Outward

Elected Judges Are Less Likely to Support LGBTQ Rights. Also, Judges Should Never Be Elected.

Recently suspended Alabama Chief Justice Roy Moore, photographed in 2003.

Gary Tramontina/Getty Images

The United States’ unique practice of electing judges is a travesty of justice in countless ways: Pressured to gratify voters’ desires rather than uphold the law, elected judges are more likely to impose unduly harsh sentences and condemn defendants to death; less likely to rule against the moneyed interests that financed their elections; and prone to disregard politically unpopular groups’ civil rights. It’s no surprise, then, that a new study commissioned by the LGBTQ advocacy group Lambda Legal has now confirmed what any casual observer could surely intuit: Elected judges are also less likely to rule in favor of gay rights than their unelected counterparts.

The study—led by Anthony Michael Kreis, a professor at Chicago-Kent College of Law (and a Slate contributor), and written up by Lambda attorney Eric Lesh—examined 127 decisions from state Supreme Courts since the U.S. Supreme Court’s 2003 decision in Lawrence v. Texas. Kreis’ findings were stark: The more political a judge’s path to the bench, the less sympathy he or she had for LGBTQ rights claims. State Supreme Court justices elected through partisan elections—i.e., running as Democrats or Republicans—voted to affirm LGBTQ rights just 53 percent of the time. Justices elected through nonpartisan elections supported LGBTQ rights 70 percent of the time. Justices who were appointed but then faced an uncontested retention election voted LGBTQ rights claims 76 percent of the time. And finally, appointed judges with either lifetime tenure or the possibility or reappointment supported LGBTQ rights 82 percent of the time.

I asked Kreis why elected justices might be so disproportionately skeptical of LGBTQ rights claims. He told me conservative judges appeared to be “hypersensitive” to the views of their voting base, leading to an “amplification effect” of anti-gay ideology in their rulings. Kreis noted that liberal judges elected to the bench also tended to be more favorable toward LGBTQ rights than their nonpartisan colleagues. But the “amplification effect” was more pronounced for conservatives than for liberals—“maybe,” Kreis told me, “because they’re more afraid of GOP primary voters that Democratic judges are of the Democratic Party base.”

Lesh agreed that the amplification of conservative ideology among right-leaning judges in LGBTQ rights cases was perceptible and disturbing. But he told me that there’s no easy solution to this problem: The root evil here is, rather obviously, the practice of electing judges in the first place.
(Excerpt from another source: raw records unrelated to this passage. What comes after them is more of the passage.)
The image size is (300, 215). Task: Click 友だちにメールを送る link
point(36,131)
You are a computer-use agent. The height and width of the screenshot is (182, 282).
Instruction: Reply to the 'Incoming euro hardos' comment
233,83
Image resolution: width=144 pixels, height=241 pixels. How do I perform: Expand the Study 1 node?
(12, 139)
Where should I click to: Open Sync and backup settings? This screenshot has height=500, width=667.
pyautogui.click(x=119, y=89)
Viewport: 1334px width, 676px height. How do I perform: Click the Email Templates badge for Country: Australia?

“Judicial elections are putting LGBT equality—and our country’s very democratic principles—in increasing danger,” Lesh said. “It is time to stop putting our rights at risk by continuing the practice of electing state judges. It may not sound sexy, but progressive legal organizations and social justice groups really need to champion judicial selection reform efforts to ensure judicial independence and equal access to justice for everyone.”
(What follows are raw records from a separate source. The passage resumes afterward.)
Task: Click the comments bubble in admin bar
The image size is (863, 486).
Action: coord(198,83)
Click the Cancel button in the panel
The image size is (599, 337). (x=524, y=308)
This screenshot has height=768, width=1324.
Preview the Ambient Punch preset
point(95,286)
Coincidentally, the peril that elected judges pose to LGBTQ rights was on display just days after Lambda released its study. Last Friday, the Alabama Court of the Judiciary suspended Alabama Chief Justice Roy Moore for the remainder of his term in response to his anti-gay activism.* Moore, who once described homosexuality as an “inherent evil” in an opinion, urged probate judges to ignore a 2015 federal court decision invalidating the state’s same-sex marriage ban. A federal judge then explicitly ruled that probate judges must provide marriage licenses to same-sex couples. In response, Moore issued a letter ordering probate judges to stop issuing marriage licenses to same-sex couples. Two months later, he wrote a bizarre opinion calling the Supreme Court’s same-sex-marriage decision “tyrannical” and “immoral” and declared that neither he nor any other judge was bound to follow it. The court unanimously concluded that this misconduct had violated the integrity of the judiciary and brought “the judicial office into disrepute,” requiring suspension.

Currently, members of the court are appointed by different branches of the state government. In response to the Moore investigation, the Alabama Republican Party declared that court members should now be put up for election.

* Correction, Oct. 7, 2016: This post originally misstated the body that suspended Moore.